I rebuilt my website (again)
I seem to rebuild my website more often than I write posts on it. I've had static pages, I've tried a number of different CMS tools, and I've even tried to roll my own by hand. For the last two years, the site lived on WordPress using AWS Lightsail. A setup that worked, sure, but one I kept resenting: the cognitive overhead of WordPress, the monthly AWS bill reminding me I was paying for features I'd never use, and the obligation to check in every few months to patch vulnerabilities and keep things from rotting.

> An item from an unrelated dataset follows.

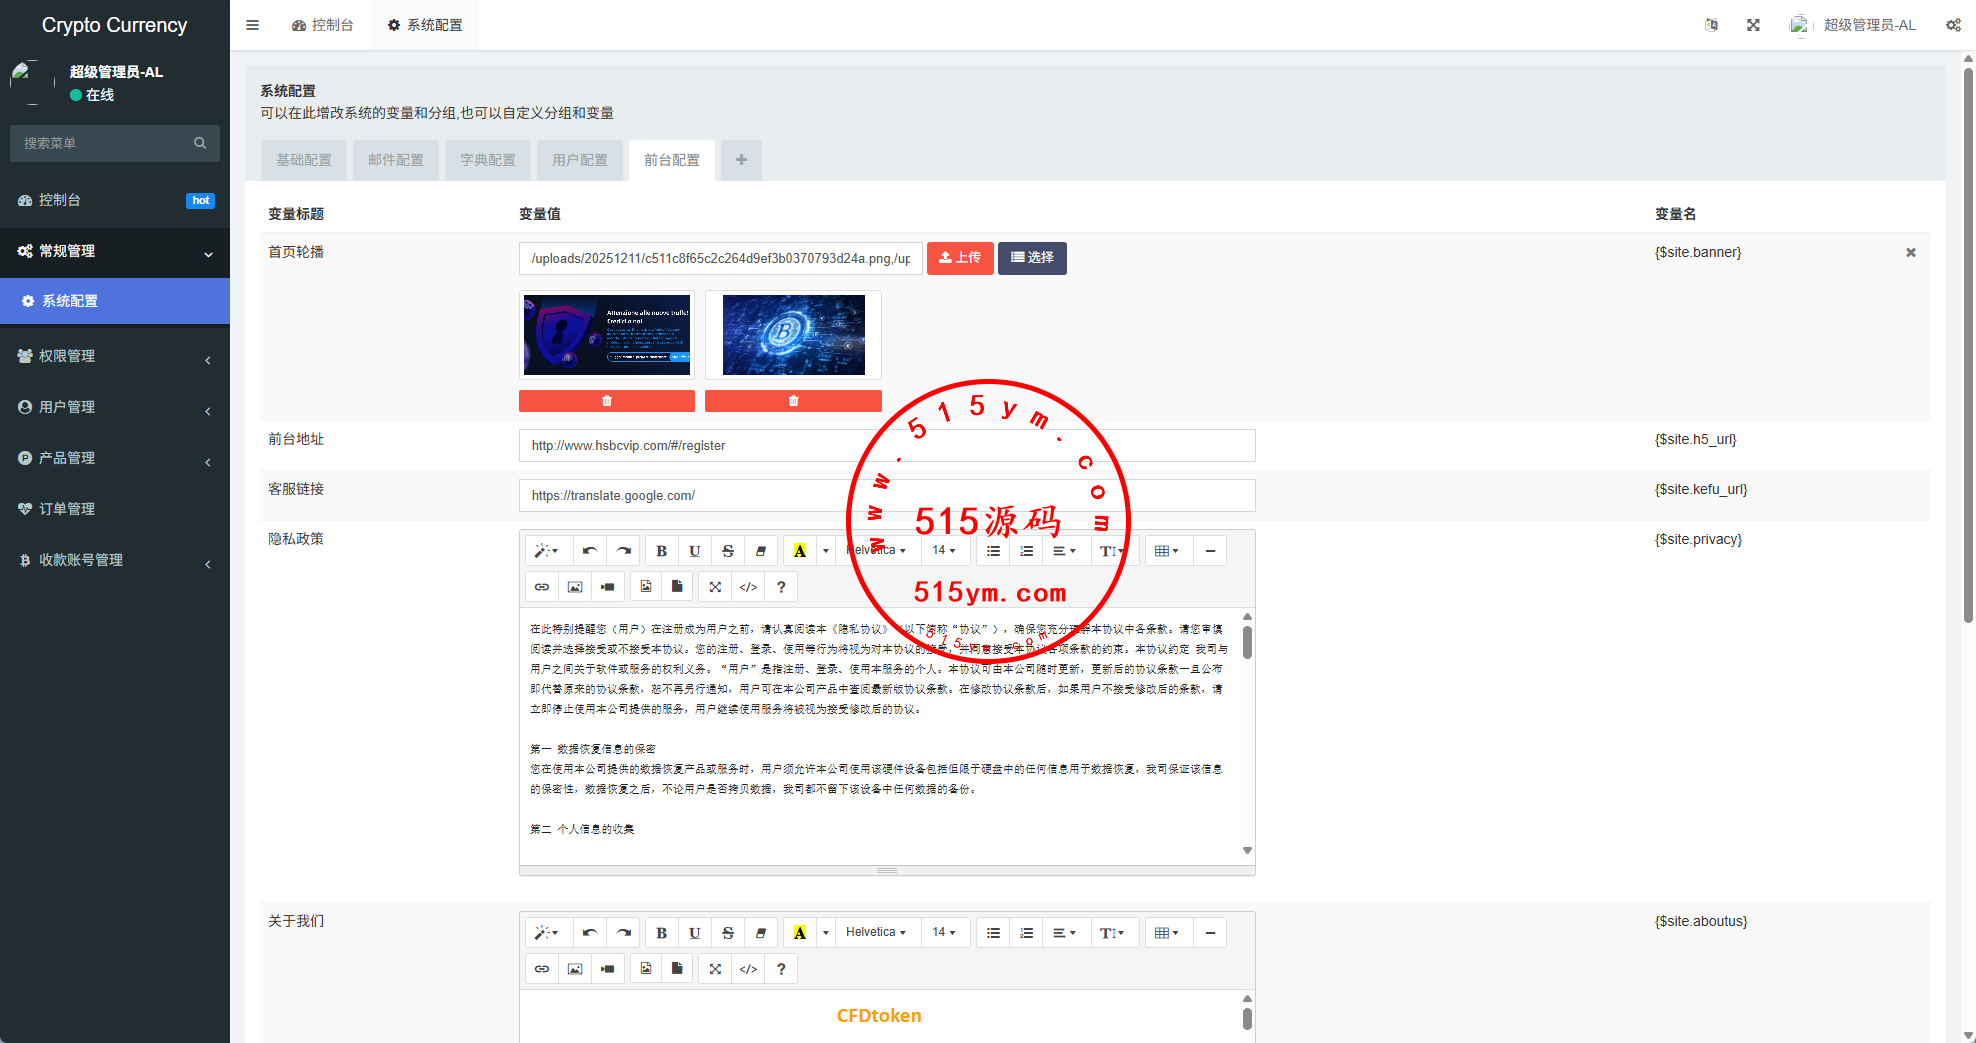Remove the site.banner variable row

pos(1910,253)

But something shifted recently.
I've been finishing a few weekend projects, and in the process of rebuilding "Can You Beat Wellington" using Claude, GitHub Codespaces, and Vercel, I realised how much simpler modern tools make it to build exactly what you need. No bloat. No compromises. No paying for a platform designed to be everything to everyone.
So I asked myself: what do I actually want?
A simple, largely static site. Blog posts. A project portfolio. A way to hook into the fediverse so I'm not locked into any one platform. And ideally, something that reused the same tools and workflow I'd been enjoying on my weekend projects, because why learn a new way of doing things?
So I built it. Well, I prompted it, and Claude did most of the heavy lifting.
How It Works
The new site is built on Next.js with Tailwind CSS, deployed to Vercel, with posts stored as Markdown files in GitHub. No database. No CMS dashboard. Just git commits and push-to-deploy simplicity.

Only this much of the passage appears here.